**WORK TO COMPLETE**
Return the records word for word. Pictures do not belong in the copy.

**SUPPLIED RECORDS**
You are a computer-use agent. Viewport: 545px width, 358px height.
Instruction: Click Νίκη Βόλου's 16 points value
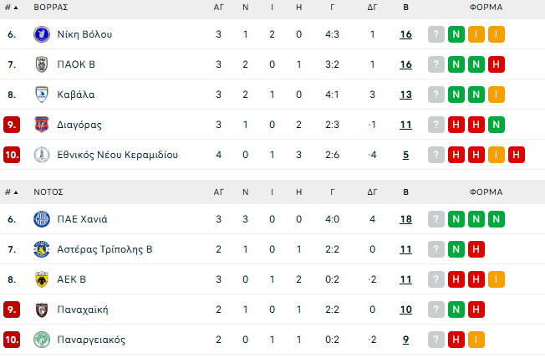(x=405, y=34)
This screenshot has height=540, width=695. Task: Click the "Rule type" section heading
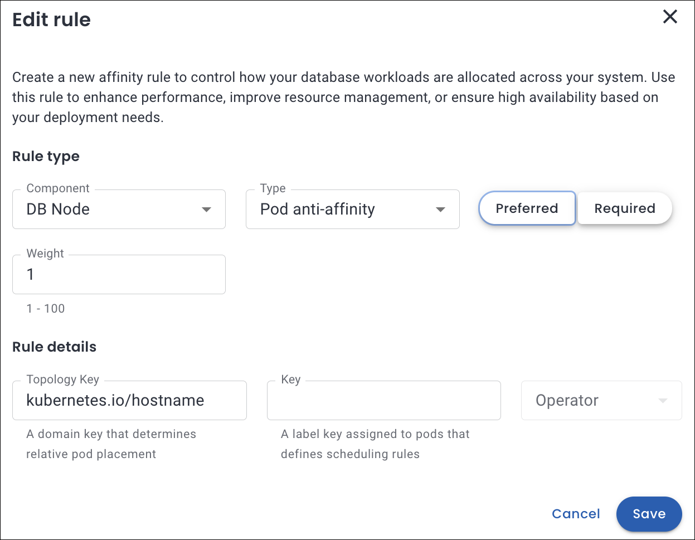(46, 157)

**RESULT BELOW**
You are a computer-use agent. Viewport: 545px width, 358px height.
Instruction: Click Νίκη Βόλου's 16 points value
(x=405, y=34)
This screenshot has height=540, width=695. Task: Click the "Rule type" section heading
(46, 157)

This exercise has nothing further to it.